He looked at me with gleeful surprise, a child on Christmas morn completely shocked and giddy.  We reached the dock just as the seaplane touched the waters of North Bay.  “The workhorse of the skies” came to rest with a pontoon rubbing the far end of the dock and the wings just barely clearing the dock poles.  I grabbed the wing’s strut and held her to the dock while the prop continued to turn.

The cockpit door swung open and the pilot stepped down to the pontoon and ushered us aboard.  I saw a face weathered with the creases of time and tanned like the leather of an old baseball glove.  A tuft of white hair and an aged body belied the strength still possessed.  I sat in back and watched the buttons, knobs and dials as my father moved into the seat aside the pilot.

The prop re-engaged and pulled the plane away from the dock.  Slowly we built speed as we bumped along the waves.   The drone of the engine rose higher in pitch as we gained momentum and moments before we lifted, the pilot leaned over to my dad: “Thacher, eh…  Any relation to Judge Thacher?”  
“He was my uncle,” said my father.  
 
As the pontoons broke their bond with the water and the plane angled steeply up, the old pilot replied, “I guided for your uncle back in 1929.”

Eighty-two-year-old Buster Bird was at the controls of our maiden voyage in an Adirondack seaplane.  

As we floated above the lakes and gazed at the mountaintops, Buster regaled my father:  “Your uncle and your father would stay at the cabin enjoying their spirits while I went off to fish or hunt.  We would take pictures of the two of them surrounded by their catch to keep the women folk back home none the wiser.”   Dad recounted, “The Judge, while Mayor of Albany, broke the arm of a patron at the Fort Orange Club, and escaped up here to hole up while the storm blew over.”   The two delighted in their memories.

Buster Bird book photo

From the cover of Changing Times in the Adirondacks – 1

Later that day we pulled our boat up at Bird’s Marina for gas.  My father could not stop talking about our flight and lit upon our pilot’s great nephew, Joe Bird.  “It was as if Buster knew every tree in the forest,” crowed Dad.   Without missing a beat Joe retorted, “Hell, he ought to.  He hit most of them.”
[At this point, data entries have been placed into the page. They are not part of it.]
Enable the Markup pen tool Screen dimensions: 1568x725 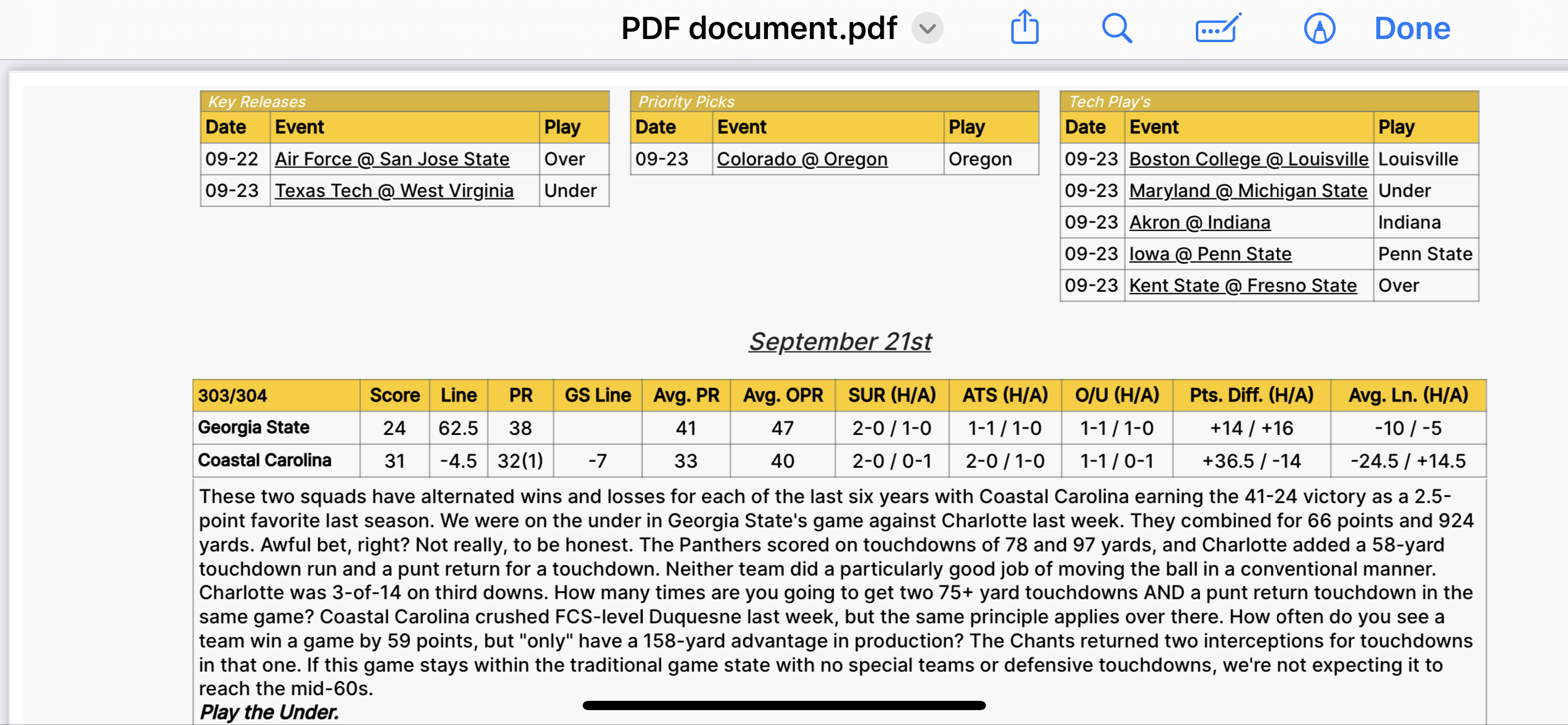pyautogui.click(x=1319, y=29)
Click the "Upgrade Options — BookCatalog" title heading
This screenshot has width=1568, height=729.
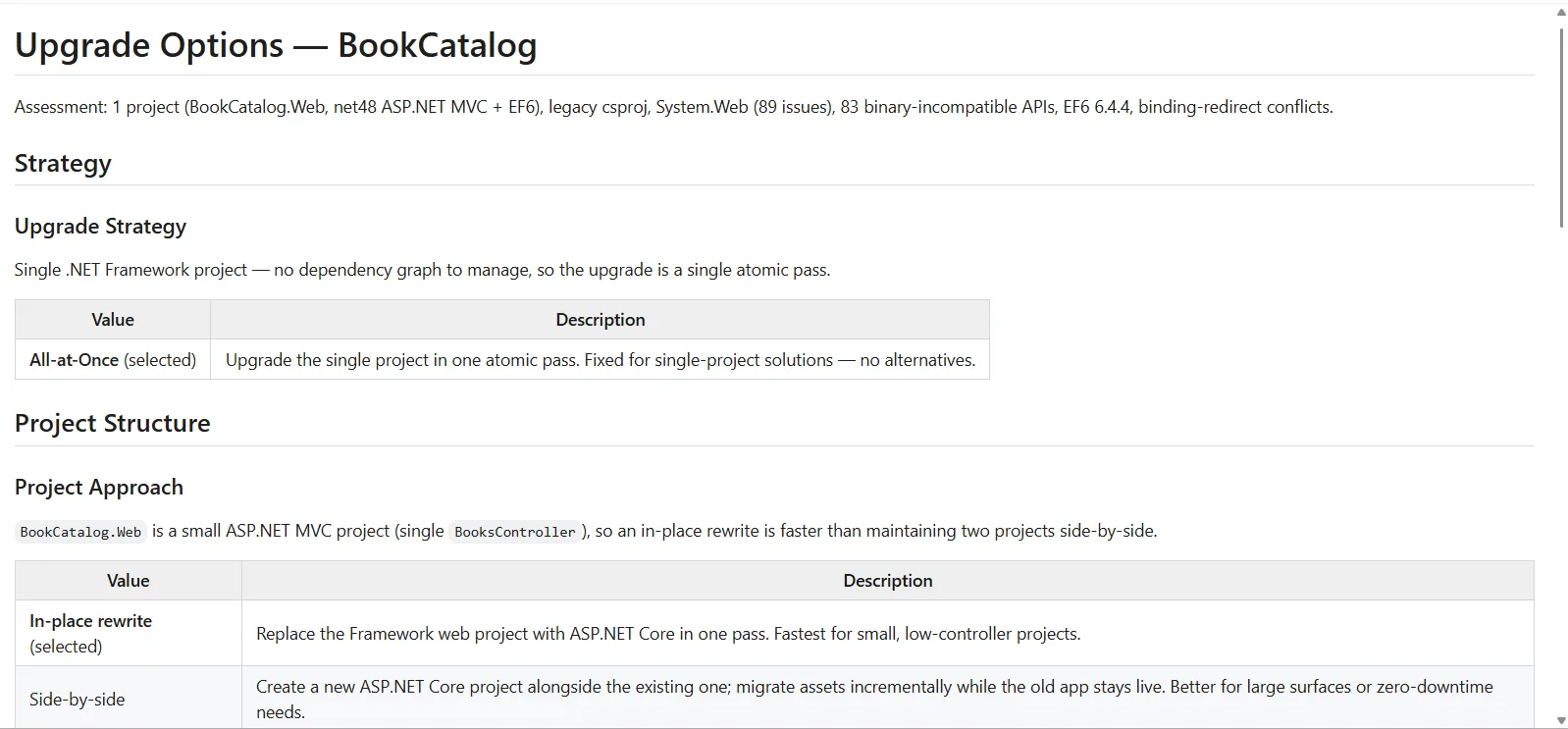pos(276,45)
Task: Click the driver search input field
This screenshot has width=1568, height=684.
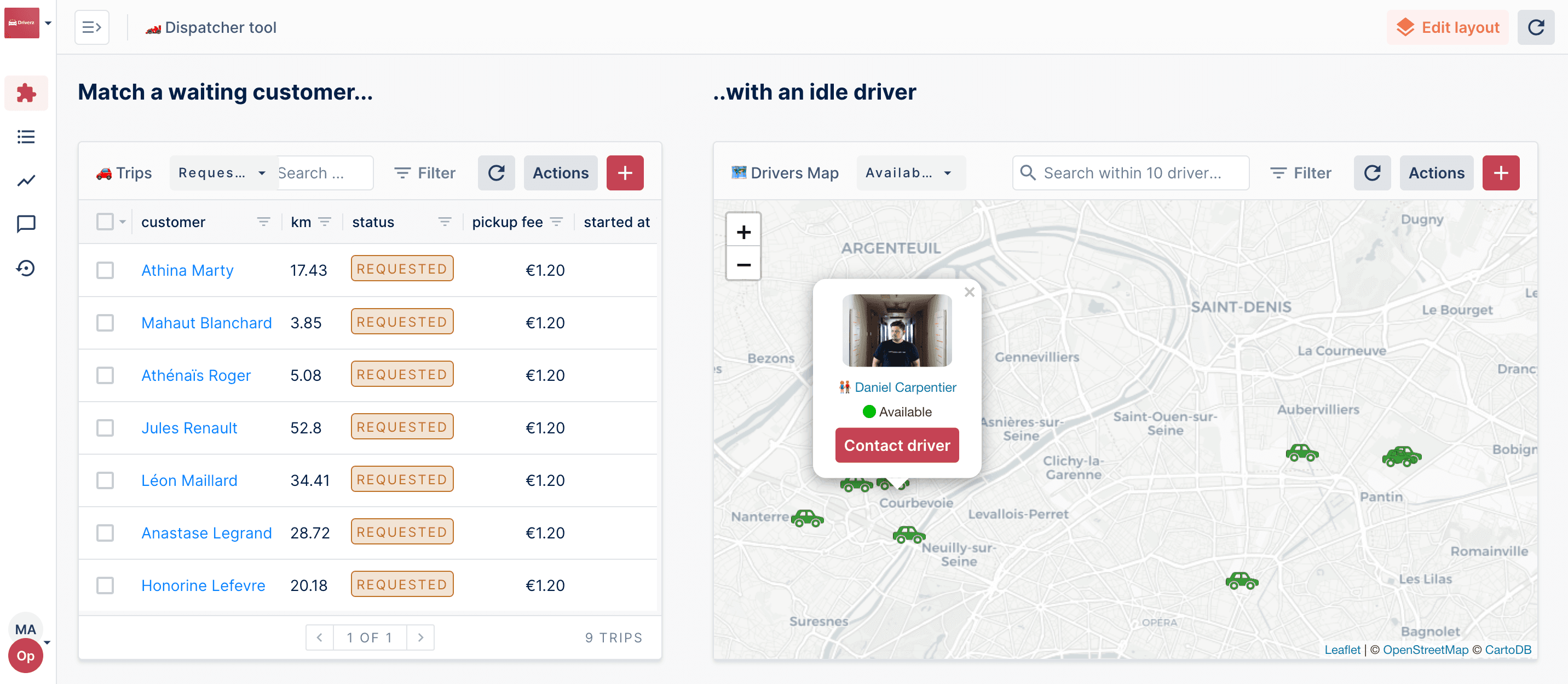Action: (x=1132, y=173)
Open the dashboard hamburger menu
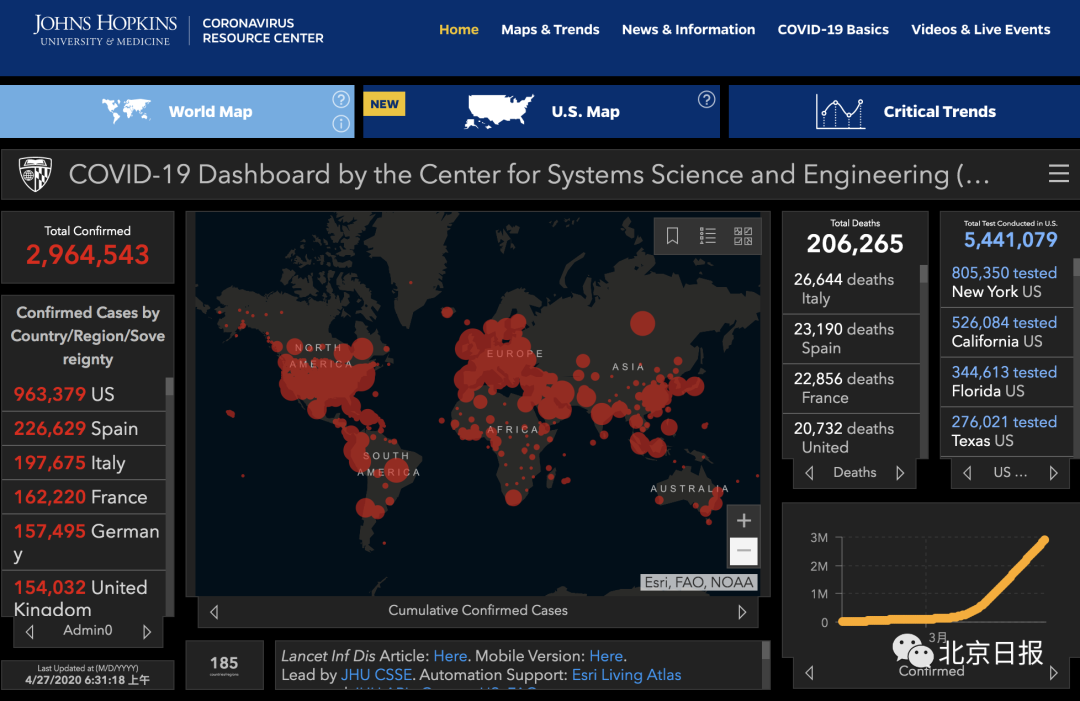The height and width of the screenshot is (701, 1080). pyautogui.click(x=1058, y=174)
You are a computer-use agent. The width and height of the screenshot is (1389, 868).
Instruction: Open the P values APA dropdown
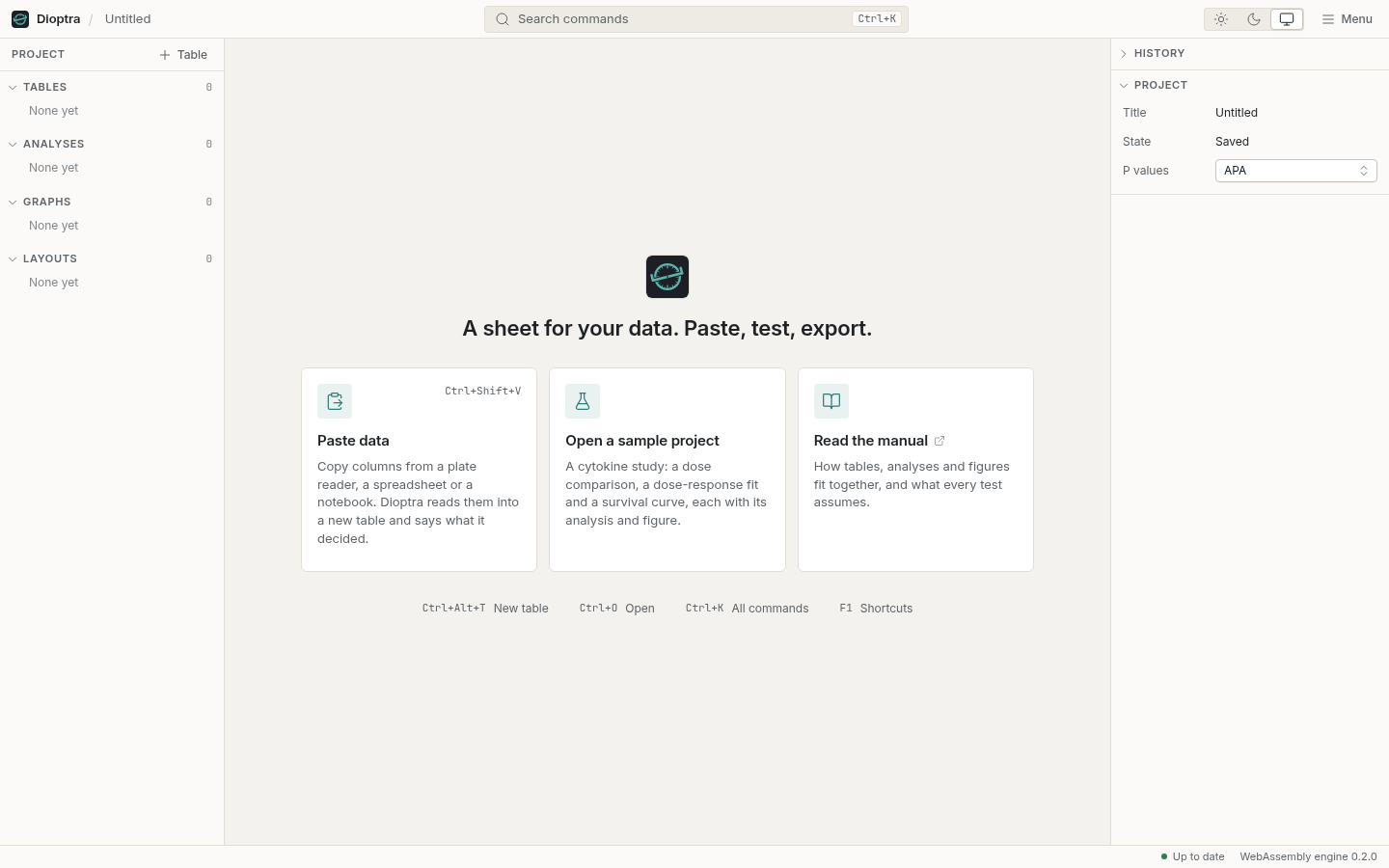tap(1295, 171)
Flying with Buster Bird–over two decades ago–began my fascination with our family’s history on Raquette Lake.   I recently began a search to discover the age of our family’s little red, one-room cabin.  In subsequent postings, I will unravel the clues unearthed and reveal new mysteries discovered on these fifty acres of Beach and Wood.

Newly Built Red Cabin

the earliest known photo of the cabin — 2

the cabin as it looks today

the cabin as it looks today

3 thoughts on “Bird of Flight

  1. I think you’re off to a promising start and I know that as you continue the story it will get even more interesting.

  2. Reblogged this on BarkMunch and commented:
    This is terrific, classic Adirondack roots writing. Subscribe to Fifty Acres of Beach and Wood for good, fun reads with cultural and historic richness and more in every post. And note in the About page that the proceeds, should it sell, will go to a charitable cause. Raquette Lake has a champion!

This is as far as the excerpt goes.